What you are asked to do> Format the items from the line containing "TCU (97, 1089)" through the line containing "Energia (106, 753)" as a numbered list, omitting any blank lines.

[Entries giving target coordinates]
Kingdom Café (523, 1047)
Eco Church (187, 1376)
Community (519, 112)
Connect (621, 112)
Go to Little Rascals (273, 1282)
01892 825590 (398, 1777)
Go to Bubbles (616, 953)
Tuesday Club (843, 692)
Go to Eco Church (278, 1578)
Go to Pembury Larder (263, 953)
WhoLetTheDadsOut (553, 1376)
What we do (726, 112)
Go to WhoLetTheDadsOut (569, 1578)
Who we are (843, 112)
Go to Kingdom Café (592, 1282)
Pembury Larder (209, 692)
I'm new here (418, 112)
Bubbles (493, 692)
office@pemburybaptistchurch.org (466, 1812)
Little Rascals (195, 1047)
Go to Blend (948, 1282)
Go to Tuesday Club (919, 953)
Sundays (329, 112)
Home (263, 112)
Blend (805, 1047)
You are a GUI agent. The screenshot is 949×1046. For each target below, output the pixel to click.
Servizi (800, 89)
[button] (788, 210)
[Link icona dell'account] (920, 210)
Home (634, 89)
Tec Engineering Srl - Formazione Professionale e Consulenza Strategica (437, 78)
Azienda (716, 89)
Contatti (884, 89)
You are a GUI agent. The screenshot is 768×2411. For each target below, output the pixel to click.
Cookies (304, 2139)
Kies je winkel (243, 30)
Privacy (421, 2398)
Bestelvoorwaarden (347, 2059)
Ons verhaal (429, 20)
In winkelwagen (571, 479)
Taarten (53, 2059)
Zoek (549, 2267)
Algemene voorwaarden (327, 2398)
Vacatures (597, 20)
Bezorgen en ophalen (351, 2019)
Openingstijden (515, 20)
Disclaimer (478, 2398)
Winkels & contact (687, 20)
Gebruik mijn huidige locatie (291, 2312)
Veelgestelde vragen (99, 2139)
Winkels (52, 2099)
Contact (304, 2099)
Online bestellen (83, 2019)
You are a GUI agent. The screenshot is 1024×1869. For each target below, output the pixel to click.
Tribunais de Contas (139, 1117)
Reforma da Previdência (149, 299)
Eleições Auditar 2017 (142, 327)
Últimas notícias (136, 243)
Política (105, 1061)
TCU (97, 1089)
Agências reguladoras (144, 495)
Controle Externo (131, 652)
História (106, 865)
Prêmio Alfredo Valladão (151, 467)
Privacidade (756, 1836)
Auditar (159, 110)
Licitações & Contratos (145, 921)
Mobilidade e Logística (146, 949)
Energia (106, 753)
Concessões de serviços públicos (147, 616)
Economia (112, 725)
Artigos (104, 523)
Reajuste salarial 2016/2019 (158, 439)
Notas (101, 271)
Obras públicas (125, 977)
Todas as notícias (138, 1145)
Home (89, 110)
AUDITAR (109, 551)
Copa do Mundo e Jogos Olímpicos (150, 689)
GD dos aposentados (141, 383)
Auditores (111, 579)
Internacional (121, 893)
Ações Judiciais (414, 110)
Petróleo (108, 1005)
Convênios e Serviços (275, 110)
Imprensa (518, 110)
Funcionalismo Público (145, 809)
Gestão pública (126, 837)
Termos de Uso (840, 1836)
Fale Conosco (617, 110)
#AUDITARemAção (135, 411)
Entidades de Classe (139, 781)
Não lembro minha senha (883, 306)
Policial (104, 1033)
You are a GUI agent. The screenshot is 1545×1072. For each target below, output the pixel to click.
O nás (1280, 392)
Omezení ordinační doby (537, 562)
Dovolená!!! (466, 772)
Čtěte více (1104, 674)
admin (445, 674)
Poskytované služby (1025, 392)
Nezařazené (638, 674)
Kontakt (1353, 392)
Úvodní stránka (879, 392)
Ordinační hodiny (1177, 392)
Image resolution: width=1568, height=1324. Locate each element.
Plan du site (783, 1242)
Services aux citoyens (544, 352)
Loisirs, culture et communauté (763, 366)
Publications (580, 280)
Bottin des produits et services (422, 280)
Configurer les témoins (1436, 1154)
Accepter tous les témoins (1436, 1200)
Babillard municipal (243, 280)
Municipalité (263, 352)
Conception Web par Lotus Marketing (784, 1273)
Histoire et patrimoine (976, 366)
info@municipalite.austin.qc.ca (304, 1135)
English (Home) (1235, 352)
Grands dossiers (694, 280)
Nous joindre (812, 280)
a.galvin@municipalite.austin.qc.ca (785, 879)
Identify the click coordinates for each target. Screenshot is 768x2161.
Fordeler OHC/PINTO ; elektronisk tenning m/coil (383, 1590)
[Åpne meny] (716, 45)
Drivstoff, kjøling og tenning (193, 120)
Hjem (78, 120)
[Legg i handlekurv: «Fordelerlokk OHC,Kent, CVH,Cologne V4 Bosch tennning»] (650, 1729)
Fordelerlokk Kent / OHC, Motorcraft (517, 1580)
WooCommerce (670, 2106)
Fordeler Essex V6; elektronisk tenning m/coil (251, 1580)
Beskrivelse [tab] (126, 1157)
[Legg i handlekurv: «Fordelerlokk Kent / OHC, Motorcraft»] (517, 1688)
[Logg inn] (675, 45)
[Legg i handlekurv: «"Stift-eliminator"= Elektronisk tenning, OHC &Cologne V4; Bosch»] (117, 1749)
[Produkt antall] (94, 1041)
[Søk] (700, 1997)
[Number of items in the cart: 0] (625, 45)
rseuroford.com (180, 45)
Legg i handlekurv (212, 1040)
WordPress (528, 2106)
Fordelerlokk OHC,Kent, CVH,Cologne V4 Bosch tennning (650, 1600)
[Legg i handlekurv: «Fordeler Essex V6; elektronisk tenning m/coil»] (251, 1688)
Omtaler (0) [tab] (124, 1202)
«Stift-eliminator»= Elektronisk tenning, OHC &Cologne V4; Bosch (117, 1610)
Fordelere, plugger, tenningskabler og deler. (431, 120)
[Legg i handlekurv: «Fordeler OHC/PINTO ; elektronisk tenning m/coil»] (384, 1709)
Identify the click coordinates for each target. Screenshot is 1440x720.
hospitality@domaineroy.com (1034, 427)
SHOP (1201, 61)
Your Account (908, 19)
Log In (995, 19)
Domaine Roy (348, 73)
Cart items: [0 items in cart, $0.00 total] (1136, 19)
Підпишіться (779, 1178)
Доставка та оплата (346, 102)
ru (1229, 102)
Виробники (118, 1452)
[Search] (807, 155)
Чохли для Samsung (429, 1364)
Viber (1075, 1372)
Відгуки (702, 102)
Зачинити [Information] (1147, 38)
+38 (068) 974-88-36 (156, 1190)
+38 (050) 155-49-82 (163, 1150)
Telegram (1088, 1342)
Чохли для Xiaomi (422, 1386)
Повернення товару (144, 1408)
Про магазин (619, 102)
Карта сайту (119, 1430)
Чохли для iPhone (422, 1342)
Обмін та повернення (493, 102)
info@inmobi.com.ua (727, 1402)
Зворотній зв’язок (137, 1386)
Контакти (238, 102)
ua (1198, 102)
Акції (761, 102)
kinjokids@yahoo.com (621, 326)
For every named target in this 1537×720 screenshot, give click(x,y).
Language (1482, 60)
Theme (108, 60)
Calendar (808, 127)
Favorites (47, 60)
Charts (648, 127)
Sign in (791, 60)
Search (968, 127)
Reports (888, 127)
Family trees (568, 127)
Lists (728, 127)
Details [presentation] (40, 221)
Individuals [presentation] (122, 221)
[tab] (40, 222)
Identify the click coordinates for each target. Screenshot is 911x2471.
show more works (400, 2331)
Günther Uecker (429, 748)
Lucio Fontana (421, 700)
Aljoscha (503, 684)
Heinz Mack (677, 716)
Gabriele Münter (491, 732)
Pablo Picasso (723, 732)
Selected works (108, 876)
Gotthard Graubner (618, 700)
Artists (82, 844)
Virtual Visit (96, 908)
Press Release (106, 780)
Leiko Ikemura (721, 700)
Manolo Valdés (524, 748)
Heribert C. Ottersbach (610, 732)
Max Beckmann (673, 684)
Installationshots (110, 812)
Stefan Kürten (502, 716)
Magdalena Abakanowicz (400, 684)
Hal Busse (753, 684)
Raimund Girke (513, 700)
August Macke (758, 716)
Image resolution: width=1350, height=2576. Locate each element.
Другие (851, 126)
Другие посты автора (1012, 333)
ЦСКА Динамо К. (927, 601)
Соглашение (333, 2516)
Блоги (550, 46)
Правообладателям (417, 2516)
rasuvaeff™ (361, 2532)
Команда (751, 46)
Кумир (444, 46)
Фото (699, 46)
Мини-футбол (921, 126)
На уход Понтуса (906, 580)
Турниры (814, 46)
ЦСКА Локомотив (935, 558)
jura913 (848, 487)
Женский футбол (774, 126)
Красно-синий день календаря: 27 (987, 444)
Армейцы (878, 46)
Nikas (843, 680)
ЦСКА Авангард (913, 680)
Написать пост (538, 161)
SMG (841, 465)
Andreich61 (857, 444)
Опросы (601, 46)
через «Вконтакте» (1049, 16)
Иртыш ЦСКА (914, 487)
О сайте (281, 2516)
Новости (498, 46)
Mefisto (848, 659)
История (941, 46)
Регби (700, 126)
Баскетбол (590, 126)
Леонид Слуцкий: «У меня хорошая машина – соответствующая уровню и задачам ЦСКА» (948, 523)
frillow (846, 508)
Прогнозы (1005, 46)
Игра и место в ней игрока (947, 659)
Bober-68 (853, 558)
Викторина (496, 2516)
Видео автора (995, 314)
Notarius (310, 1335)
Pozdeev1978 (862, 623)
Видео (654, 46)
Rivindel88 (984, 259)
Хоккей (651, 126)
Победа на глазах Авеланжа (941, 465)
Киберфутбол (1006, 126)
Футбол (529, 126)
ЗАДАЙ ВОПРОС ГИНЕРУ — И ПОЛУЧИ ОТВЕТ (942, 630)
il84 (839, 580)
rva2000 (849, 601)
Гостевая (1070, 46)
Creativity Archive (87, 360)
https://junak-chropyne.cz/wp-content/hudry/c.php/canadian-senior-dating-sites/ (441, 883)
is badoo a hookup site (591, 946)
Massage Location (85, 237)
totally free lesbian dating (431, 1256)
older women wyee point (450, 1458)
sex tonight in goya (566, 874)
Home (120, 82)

Output of the task>
1. TCU (97, 1089)
2. Agências reguladoras (144, 495)
3. Controle Externo (131, 652)
4. História (106, 865)
5. Prêmio Alfredo Valladão (151, 467)
6. Privacidade (756, 1836)
7. Auditar (159, 110)
8. Licitações & Contratos (145, 921)
9. Mobilidade e Logística (146, 949)
10. Energia (106, 753)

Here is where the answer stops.